It’s quite easy to interpret this one. The S boundary represents the summary of all positive examples we’ve seen, so the non-“?” positions show the features that are true for all the class representatives in the sample, all “?” show the positions that are not specific for that class. I.e. a class 1 is a mamal and we can’t say it’s mammal if:
Any other features can be anything.
The G boundary is the summary of the negative examples we’ve seen that helps us to say that something doesn’t belong to the class. So we can say that none of the members of other classses give milk. So this hypothesis is consistent with the negative examples.
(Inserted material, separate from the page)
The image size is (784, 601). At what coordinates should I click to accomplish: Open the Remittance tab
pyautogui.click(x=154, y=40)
build_version_space <- function(S,G) {
s = S[1,] # vector
n = nrow(G)
# for each hypothesis in the G boundary
V = S[F,]
for (i in seq(1:n)) {
g = G[i,]
pos = which(g!=s & s!="?")
m = length(pos)
for (j in seq(1:(m-1))) {
combs = combn(pos,j)
for (k in seq(1:ncol(combs))) {
nh = s
selvec = combs[,k]
nh[selvec] = "?"
V = rbind(V,nh)
}
}
}
return(unique(V))
}
Now we can get the final answer, by first getting the boundaries and then reconstructing the version space for class 1.
class_id = 1
res = candidate_elimination(zoo,class_id)
V = build_version_space(res$S,res$G)
results = list(G= res$G, S = res$S, V = V)
V
## name hair feathers eggs milk airborne aquatic predator toothed backbone
## nh "?" "?" "?" "?" "1" "?" "?" "?" "?" "1"
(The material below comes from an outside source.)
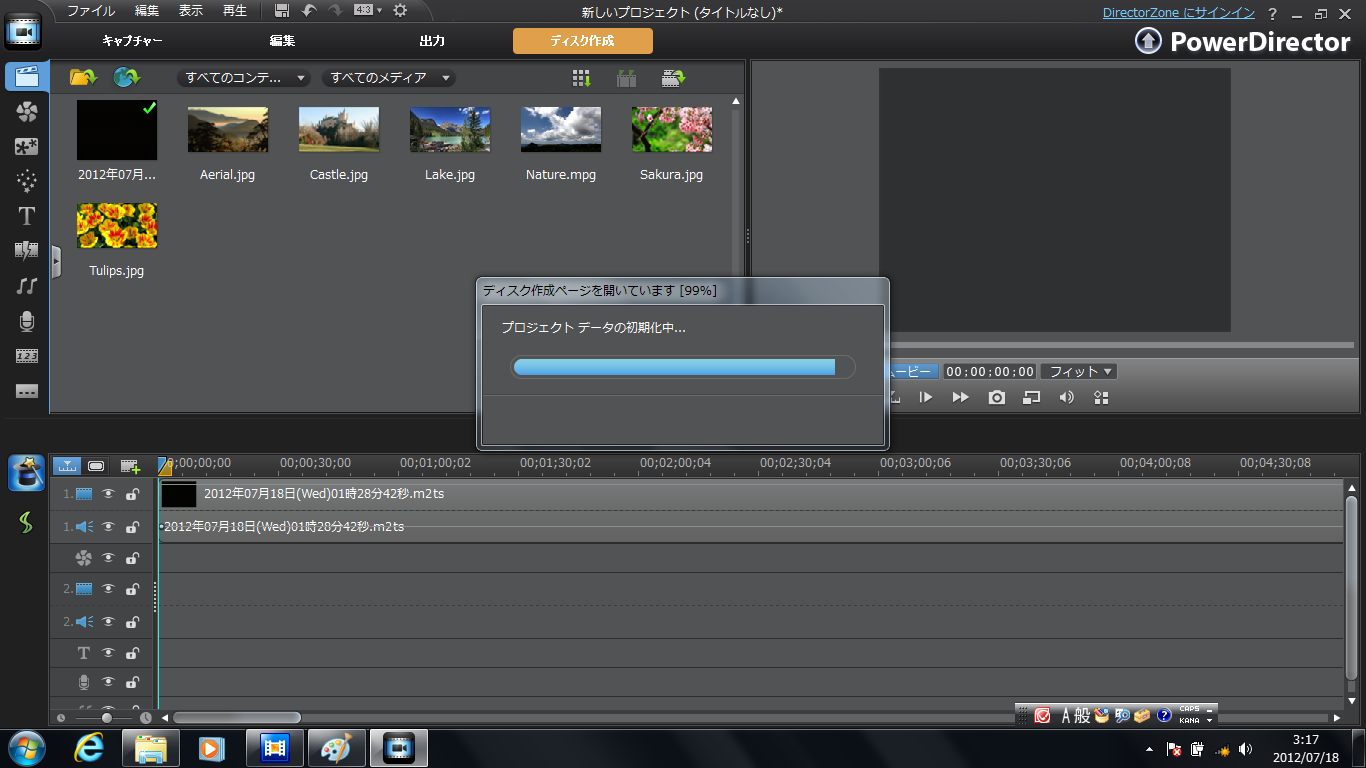Open the Magic Movie Wizard hat icon
The width and height of the screenshot is (1366, 768).
click(26, 473)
## nh "?" "?" "0" "?" "1" "?" "?" "?" "?" "?"
## nh "?" "?" "0" "?" "1" "?" "?" "?" "?" "1"
## nh "?" "?" "0" "?" "1" "?" "?" "?" "?" "1"
## nh "?" "?" "?" "?" "1" "?" "?" "?" "?" "?"
## nh "?" "?" "?" "?" "1" "?" "?" "?" "?" "1"
## nh "?" "?" "?" "?" "1" "?" "?" "?" "?" "1"
## nh "?" "?" "0" "?" "1" "?" "?" "?" "?" "?"
## nh "?" "?" "0" "?" "1" "?" "?" "?" "?" "?"
## nh "?" "?" "0" "?" "1" "?" "?" "?" "?" "1"
## nh "?" "?" "?" "?" "1" "?" "?" "?" "?" "?"
## nh "?" "?" "?" "?" "1" "?" "?" "?" "?" "?"
## nh "?" "?" "?" "?" "1" "?" "?" "?" "?" "1"
## nh "?" "?" "0" "?" "1" "?" "?" "?" "?" "?"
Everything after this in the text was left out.